* **Text section**

━━━━━━━━━━━━━━━━

Do Tyrosine Supplements for ADHD Actually Work? (part 7)

Homocysteine Buildup: The (Potential) Dark Side of Tyrosine and L-DOPA Supplementation for ADHD

Throughout the last six posts on this blog, all of which were concerned with tyrosine supplementation strategies for ADHD, we alluded to the fact that introducing high levels of tyrosine into the body can precipitate a number of other biochemical processes besides the conversion to dopamine and norepinephrine in the brain of the ADHD patient. For reference, I have included the diagram we've been following for the past six blog posts on ADHD and supplementing with tyrosine (you can click on the diagram below and get a larger picture in most browsers):

As we can see, there are a number of enzymes, processes and intermediate steps involved in just this one pathway of tyrosine. Please note that other nutrients, such as ascorbic acid (a.k.a. vitamin C, which has a number of connections to ADHD) and S-Adenosyl methionine (also known as SAM or SAMe, which has also been discussed in greater detail in relation to ADHD elsewhere) are required in this process.

Also, a number of enzymes are required to make this process go.

Here is a quick summary of some of the enzymes used and some of the key vitamins and minerals required (either directly or indirectly) to optimize this enzyme's function:

Tyrosine Hydroxylase: (iron, vitamin C, magnesium, zinc, copper, folic acid or folate, niacin). This is perhaps the most important step of the process, in that it is the slowest or "rate-limiting" step. Because of this, we want to make sure all necessary nutrient "co-factors" (helpers) are in place to help move along this "slow" step as fast as possible)

Dopa Decarboxylase: (vitamin B6, zinc. Also note that excessive levels of some other amino acids, such as leucine, isoleucine, valine, and, especially, tryptophan can compromise this step of tyrosine metabolism. Furthermore, buildup of one of the products of tryptophan metabolism, serotonin, can inhibit or begin to shut down the activity of this Dopa Decarboxylase enzyme and compromise our tyrosine-to-dopamine conversion pathway. This spells bad news if we want to attempt to regulate these dopamine levels in an ADHD brain)

Dopamine Beta Hydroxylase: (vitamin C, but also requires additional antioxidants to "recycle" the used vitamin C)

Phenylethanolamine N-methyltransferase: (S-Adenosyl-methionine or SAMe)

Keep in mind that this list is not extensive. However, the vitamins and minerals are some of the key players in the conversion processes of tyrosine metabolism.

━━━━━━━━━━━━━━━━

Stored records:
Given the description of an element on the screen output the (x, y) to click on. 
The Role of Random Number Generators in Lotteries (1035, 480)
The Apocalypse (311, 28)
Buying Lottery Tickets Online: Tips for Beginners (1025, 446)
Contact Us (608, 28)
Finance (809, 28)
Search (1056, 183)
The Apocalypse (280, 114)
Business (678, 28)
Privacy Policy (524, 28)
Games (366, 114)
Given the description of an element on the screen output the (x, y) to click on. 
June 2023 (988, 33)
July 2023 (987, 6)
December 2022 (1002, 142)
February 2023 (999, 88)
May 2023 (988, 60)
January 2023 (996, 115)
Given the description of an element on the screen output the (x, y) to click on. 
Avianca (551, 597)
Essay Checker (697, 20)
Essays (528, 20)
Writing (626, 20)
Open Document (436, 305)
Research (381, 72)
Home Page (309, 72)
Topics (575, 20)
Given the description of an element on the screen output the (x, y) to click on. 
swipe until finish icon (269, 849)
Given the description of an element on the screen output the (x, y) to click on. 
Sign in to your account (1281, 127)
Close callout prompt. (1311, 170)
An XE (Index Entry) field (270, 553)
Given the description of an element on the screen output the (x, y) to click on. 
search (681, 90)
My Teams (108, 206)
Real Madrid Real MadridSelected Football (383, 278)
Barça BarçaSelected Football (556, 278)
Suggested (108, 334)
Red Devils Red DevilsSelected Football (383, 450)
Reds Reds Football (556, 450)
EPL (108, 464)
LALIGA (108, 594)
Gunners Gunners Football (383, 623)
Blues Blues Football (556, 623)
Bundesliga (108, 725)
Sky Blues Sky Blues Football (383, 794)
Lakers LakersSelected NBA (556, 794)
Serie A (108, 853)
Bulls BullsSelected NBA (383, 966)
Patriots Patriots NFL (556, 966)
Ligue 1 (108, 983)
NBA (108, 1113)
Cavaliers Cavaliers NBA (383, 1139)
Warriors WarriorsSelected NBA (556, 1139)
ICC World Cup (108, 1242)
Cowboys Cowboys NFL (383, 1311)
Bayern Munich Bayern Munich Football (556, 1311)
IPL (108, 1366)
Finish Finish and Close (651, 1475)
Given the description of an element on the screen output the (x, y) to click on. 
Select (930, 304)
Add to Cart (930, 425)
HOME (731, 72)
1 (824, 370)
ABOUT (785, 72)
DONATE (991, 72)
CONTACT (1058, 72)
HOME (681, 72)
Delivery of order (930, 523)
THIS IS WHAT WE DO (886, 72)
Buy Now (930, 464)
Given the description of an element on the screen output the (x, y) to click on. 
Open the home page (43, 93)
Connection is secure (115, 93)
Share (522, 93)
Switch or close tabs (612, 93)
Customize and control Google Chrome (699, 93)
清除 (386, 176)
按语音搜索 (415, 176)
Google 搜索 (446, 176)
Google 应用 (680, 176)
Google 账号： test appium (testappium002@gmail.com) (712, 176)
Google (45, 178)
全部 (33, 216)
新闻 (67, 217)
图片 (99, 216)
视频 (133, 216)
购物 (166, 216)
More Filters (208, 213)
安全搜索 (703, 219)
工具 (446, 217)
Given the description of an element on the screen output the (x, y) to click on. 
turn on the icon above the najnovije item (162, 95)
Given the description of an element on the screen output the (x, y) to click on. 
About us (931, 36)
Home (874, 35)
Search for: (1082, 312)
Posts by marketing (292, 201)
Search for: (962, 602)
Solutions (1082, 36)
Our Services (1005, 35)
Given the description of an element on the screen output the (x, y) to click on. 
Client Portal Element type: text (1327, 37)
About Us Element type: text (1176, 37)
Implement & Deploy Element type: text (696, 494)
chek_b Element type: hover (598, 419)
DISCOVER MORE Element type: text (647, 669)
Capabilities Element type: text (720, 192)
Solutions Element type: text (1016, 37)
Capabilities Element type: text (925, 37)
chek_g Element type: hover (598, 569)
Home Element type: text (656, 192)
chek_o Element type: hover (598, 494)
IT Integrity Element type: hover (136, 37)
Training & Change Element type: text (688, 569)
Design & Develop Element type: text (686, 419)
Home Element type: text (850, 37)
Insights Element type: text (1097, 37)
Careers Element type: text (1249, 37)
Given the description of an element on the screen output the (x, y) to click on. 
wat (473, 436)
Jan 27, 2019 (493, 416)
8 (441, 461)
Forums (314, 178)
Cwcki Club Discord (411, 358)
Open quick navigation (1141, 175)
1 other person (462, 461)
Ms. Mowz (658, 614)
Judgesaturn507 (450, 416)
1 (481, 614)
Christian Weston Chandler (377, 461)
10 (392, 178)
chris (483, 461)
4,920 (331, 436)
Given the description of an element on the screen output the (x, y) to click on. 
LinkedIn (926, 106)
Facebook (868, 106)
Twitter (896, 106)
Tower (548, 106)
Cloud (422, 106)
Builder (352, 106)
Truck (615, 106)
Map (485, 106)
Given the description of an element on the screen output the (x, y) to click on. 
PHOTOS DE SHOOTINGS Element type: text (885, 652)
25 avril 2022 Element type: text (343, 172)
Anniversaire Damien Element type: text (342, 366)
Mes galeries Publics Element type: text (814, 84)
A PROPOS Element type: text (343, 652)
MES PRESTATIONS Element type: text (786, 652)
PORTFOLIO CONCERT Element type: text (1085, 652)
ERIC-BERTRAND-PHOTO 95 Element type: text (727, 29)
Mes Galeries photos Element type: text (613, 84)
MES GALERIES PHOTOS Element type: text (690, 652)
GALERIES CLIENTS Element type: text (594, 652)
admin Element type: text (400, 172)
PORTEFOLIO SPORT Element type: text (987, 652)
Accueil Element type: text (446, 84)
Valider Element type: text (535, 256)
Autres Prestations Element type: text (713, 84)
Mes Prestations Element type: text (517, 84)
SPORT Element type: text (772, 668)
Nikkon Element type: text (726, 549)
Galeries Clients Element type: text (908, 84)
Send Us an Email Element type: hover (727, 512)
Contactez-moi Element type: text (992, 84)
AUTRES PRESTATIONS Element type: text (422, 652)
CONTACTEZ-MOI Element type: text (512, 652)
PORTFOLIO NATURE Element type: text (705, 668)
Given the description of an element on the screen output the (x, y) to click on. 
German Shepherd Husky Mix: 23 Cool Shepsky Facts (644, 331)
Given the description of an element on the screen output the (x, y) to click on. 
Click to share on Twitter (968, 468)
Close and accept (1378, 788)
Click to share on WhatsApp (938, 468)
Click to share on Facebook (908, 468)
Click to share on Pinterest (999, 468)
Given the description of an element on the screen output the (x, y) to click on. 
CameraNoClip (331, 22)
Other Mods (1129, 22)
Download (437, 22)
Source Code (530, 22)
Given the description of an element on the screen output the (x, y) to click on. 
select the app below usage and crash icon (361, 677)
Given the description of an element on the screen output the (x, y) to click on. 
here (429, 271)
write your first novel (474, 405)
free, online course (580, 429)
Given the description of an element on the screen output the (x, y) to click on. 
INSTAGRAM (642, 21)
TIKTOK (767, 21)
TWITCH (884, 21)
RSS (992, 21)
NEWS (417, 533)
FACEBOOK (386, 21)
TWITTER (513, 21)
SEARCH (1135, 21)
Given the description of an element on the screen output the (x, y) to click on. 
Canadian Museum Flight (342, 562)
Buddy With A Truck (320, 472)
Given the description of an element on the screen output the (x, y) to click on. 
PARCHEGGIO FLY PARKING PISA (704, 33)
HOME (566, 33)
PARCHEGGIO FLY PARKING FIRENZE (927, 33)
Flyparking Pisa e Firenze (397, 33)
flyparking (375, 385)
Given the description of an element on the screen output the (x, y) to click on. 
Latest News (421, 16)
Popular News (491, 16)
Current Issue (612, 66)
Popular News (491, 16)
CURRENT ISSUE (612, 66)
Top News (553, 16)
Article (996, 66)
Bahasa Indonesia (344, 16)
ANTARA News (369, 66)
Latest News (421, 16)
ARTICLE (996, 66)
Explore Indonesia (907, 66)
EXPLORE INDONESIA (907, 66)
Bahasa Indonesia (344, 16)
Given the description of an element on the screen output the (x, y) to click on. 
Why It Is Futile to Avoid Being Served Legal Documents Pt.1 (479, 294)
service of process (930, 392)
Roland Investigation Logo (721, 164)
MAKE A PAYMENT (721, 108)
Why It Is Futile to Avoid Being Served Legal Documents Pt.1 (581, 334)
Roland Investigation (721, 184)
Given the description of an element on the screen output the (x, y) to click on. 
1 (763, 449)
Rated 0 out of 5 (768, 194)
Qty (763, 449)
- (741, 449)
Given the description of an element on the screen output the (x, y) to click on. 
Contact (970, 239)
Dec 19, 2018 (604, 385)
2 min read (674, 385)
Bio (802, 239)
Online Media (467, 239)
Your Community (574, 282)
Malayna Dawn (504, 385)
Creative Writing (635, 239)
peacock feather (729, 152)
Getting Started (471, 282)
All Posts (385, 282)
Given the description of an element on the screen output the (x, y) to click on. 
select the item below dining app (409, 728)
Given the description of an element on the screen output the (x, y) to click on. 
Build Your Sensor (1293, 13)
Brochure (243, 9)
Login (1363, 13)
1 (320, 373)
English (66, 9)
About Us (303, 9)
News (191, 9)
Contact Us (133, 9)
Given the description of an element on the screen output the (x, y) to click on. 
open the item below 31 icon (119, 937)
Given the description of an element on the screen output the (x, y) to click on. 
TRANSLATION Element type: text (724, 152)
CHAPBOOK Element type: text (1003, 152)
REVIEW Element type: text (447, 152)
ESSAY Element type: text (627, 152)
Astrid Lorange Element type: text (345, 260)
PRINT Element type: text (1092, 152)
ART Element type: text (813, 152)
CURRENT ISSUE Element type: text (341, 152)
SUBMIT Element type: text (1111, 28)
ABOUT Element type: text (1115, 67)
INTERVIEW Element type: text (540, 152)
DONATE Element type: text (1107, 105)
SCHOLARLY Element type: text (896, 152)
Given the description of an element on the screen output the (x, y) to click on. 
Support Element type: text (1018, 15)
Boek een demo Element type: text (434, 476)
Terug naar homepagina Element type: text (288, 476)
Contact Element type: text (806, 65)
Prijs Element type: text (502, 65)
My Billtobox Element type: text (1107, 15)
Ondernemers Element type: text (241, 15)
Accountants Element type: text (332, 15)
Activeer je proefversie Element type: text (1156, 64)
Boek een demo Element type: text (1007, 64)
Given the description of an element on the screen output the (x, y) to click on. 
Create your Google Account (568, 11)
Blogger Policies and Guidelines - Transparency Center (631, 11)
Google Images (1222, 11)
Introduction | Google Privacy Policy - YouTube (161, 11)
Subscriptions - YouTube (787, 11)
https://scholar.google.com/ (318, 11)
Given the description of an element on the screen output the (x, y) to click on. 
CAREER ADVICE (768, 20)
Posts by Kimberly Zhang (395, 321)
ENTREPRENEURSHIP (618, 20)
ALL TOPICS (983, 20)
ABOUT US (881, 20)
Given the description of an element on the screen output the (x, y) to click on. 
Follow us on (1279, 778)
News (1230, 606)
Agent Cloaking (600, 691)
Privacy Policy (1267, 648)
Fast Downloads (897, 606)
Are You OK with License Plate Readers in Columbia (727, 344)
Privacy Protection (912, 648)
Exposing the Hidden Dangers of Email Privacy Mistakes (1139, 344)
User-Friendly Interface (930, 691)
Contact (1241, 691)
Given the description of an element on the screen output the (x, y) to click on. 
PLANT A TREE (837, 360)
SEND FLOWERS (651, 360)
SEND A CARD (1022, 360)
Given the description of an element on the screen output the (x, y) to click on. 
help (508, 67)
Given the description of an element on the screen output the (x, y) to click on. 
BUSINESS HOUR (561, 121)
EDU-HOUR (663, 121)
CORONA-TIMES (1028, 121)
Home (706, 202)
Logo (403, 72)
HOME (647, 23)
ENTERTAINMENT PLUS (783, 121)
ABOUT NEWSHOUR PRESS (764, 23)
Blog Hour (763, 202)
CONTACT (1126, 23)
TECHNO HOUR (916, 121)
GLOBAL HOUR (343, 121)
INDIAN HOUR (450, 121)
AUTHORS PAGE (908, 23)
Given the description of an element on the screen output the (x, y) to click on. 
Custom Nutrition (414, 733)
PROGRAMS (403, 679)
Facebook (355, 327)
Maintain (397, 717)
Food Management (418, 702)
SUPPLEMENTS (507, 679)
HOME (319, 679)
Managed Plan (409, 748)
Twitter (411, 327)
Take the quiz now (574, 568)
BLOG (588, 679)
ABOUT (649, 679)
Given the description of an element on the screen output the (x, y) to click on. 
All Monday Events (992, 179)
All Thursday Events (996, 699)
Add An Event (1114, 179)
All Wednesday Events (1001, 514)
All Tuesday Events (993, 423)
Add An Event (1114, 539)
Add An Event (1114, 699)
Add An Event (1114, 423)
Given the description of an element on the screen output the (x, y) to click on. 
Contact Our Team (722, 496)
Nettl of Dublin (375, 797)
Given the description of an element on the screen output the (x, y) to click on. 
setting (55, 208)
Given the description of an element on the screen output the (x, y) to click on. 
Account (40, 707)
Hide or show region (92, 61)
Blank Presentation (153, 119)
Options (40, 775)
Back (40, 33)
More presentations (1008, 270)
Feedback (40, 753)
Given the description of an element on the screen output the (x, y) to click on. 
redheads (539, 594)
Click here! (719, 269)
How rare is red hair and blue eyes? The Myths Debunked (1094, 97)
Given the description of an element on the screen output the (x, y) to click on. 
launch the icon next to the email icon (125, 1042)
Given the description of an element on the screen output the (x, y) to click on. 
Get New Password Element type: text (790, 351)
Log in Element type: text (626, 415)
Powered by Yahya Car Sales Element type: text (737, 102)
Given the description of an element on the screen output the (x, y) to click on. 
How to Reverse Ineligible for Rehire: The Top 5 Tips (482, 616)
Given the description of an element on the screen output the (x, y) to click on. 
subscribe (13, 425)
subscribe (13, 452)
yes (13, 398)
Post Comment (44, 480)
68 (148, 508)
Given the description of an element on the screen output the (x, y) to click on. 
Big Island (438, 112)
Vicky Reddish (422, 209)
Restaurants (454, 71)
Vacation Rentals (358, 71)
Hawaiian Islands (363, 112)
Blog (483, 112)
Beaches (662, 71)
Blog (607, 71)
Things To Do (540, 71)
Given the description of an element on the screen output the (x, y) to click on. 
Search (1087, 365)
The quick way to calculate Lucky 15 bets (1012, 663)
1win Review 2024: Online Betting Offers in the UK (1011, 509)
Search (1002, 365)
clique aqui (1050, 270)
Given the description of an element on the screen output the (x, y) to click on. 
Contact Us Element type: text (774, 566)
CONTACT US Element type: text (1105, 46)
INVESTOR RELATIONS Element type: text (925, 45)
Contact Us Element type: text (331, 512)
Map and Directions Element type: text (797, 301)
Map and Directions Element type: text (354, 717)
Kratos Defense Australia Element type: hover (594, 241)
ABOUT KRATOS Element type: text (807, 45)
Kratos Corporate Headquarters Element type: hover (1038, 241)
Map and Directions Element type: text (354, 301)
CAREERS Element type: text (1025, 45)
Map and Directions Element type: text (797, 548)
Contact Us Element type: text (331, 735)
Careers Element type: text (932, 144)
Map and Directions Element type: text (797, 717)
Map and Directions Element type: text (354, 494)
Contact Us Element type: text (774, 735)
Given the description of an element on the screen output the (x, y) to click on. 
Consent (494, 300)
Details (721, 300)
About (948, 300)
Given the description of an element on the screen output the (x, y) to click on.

━━━━━━━━━━━━━━━━

* **How to complete this task**
Can you duplicate, word for word, the part of the tyrosine post that begins at the words "As we can see, there" and stops after the words "this process go."?

* **Your solution**
As we can see, there are a number of enzymes, processes and intermediate steps involved in just this one pathway of tyrosine. Please note that other nutrients, such as ascorbic acid (a.k.a. vitamin C, which has a number of connections to ADHD) and S-Adenosyl methionine (also known as SAM or SAMe, which has also been discussed in greater detail in relation to ADHD elsewhere) are required in this process.

Also, a number of enzymes are required to make this process go.